**Exercise:** Repeat the data word for word and skip the pictures.

**Provided entries:**
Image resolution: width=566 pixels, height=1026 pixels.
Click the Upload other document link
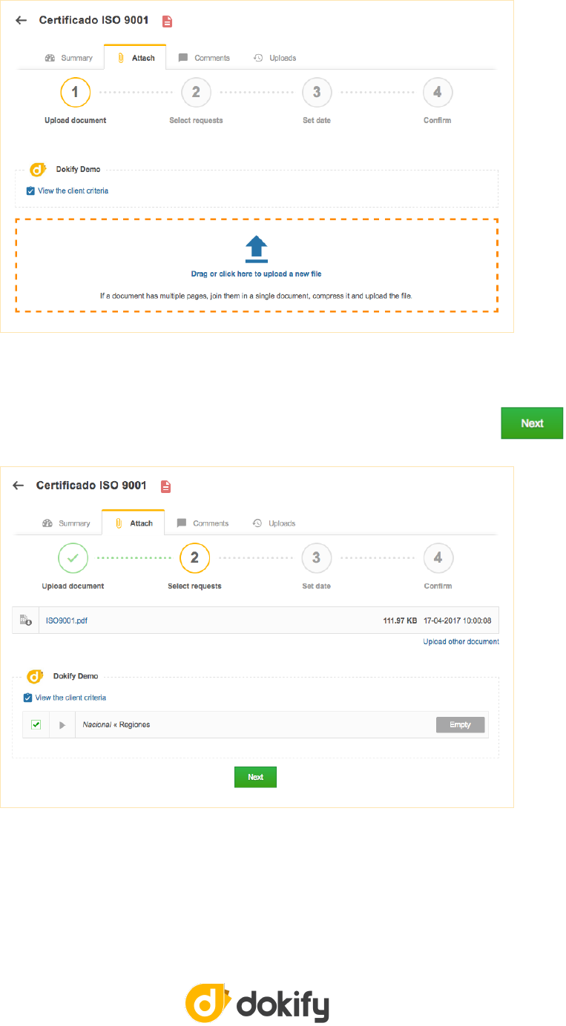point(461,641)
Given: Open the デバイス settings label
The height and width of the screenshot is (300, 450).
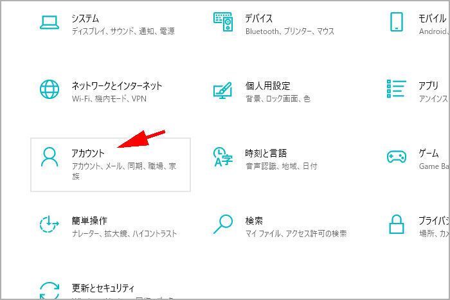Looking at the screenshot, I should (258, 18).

**Written solution:**
Image resolution: width=566 pixels, height=1026 pixels.
Click the Upload other document link
point(461,641)
Given: Open the デバイス settings label
The height and width of the screenshot is (300, 450).
Looking at the screenshot, I should (258, 18).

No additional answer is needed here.